Dopo l’enorme successo riscosso durante i tour americani, Hamilton arriva sulla nuova piattaforma streaming di Disney, chiamata Disney+. Questa versione è stata filmata durante tre spettacoli (risalenti a giugno 2016, interpretati quindi dal cast originale di Broadway) e completata con alcuni primi piani e inquadrature registrate separatamente e senza pubblico. Il film, che originariamente doveva essere rilasciato a ottobre del prossimo anno, è arrivato su Disney+ il 3 luglio in occasione del Giorno dell’Indipendenza degli Stati Uniti d’America, il 4 luglio.

Il successo del musical

Il musical racconta la storia di Alexander Hamilton, un orfano originario dell’isola di Nevis (nel Mar dei Caraibi) che, nonostante le umili origini, riesce ad arrivare a essere uno dei padri fondatori degli Stati Uniti grazie alla sua determinazione e laboriosità. Durante le due ore e quaranta minuti di film, la storia di Hamilton si intreccia con quella degli altri padri fondatori degli Stati Uniti (in particolare George Washington, Thomas Jefferson e James Madison) percorrendo alcuni avvenimenti storici (la battaglia di Yorktown, le elezioni del 1800) fino ad arrivare alla sua morte. La trama storica è poi completata da quella riguardante la vita privata di Hamilton che, dopo essersi sposato con Elizabeth Schuyler (originaria di una delle famiglie più ricche e influenti di New York), la tradisce, viene scoperto e ricattato in quello che è il primo sex scandal dell’allora giovane storia degli Stati Uniti.

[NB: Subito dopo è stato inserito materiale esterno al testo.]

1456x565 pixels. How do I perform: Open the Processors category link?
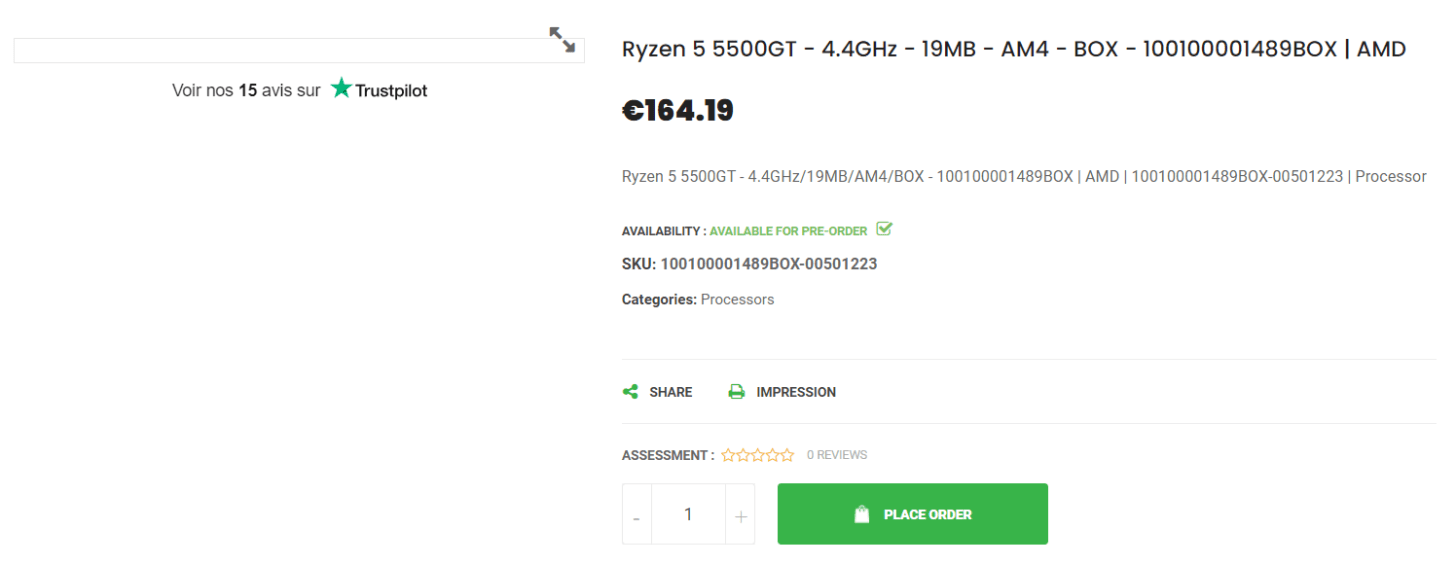click(x=737, y=299)
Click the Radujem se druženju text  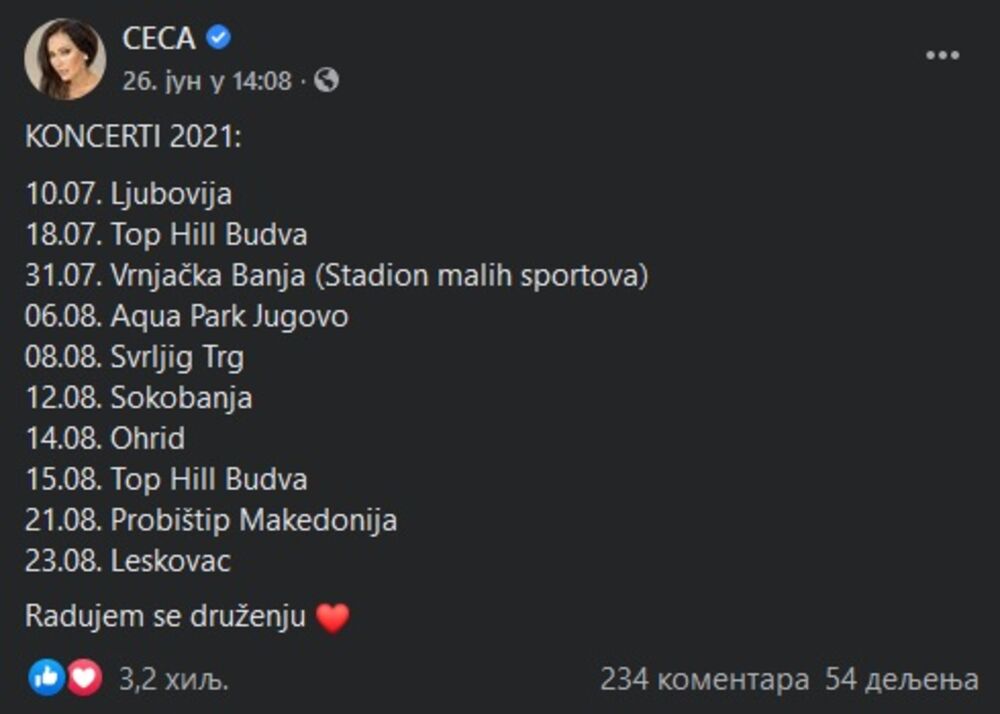click(x=165, y=617)
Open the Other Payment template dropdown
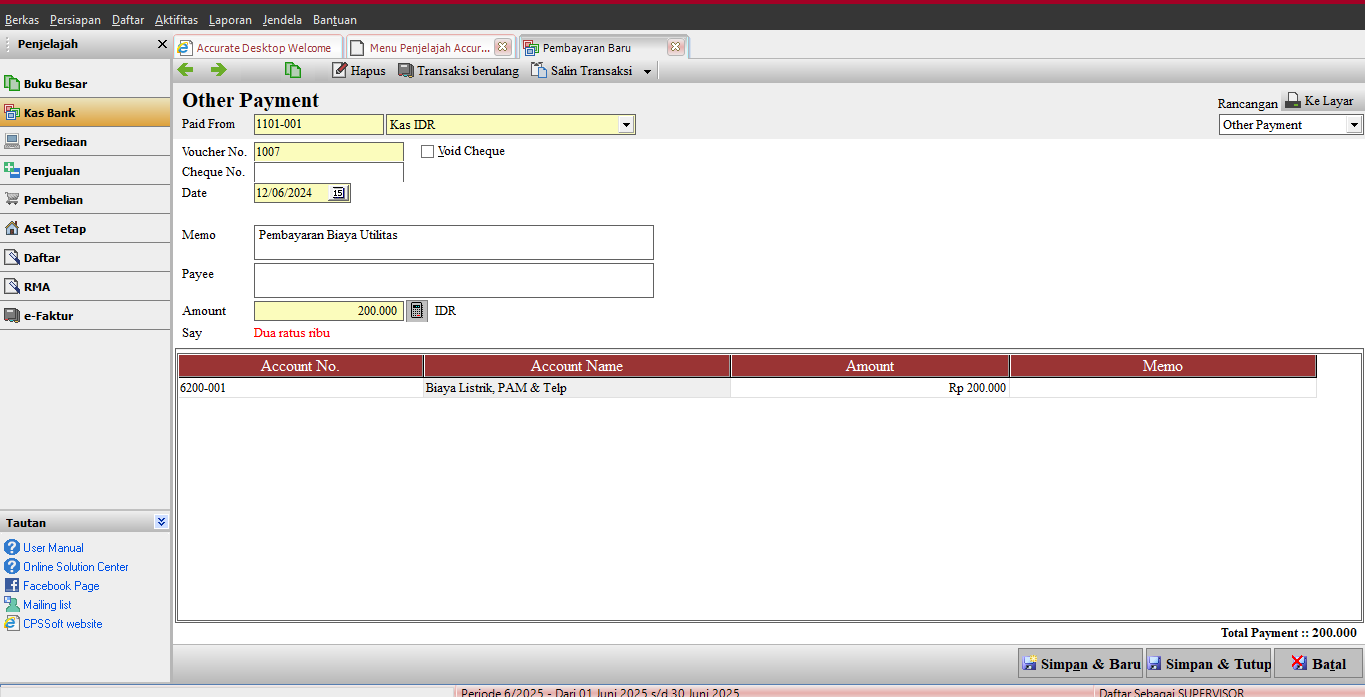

Nonostante non sia molto conosciuto in Italia, Hamilton ha riscosso un incredibile successo negli Stati Uniti. Il musical è stato sold out durante i cinque mesi off-Broadway e ha registrato record di vendite per gli spettacoli di Broadway, con oltre trenta milioni di dollari incassati ancor prima del suo spettacolo inaugurale. Il grande successo riscosso dal musical è dovuto soprattutto alla sua musica, che tocca generi musicali come rap, hip-hop, R&B e soul music, e all’interpretazione di personaggi storici bianchi da parte di un cast di alto livello formato quasi completamente da attori di minoranze nere, latine e asiatiche.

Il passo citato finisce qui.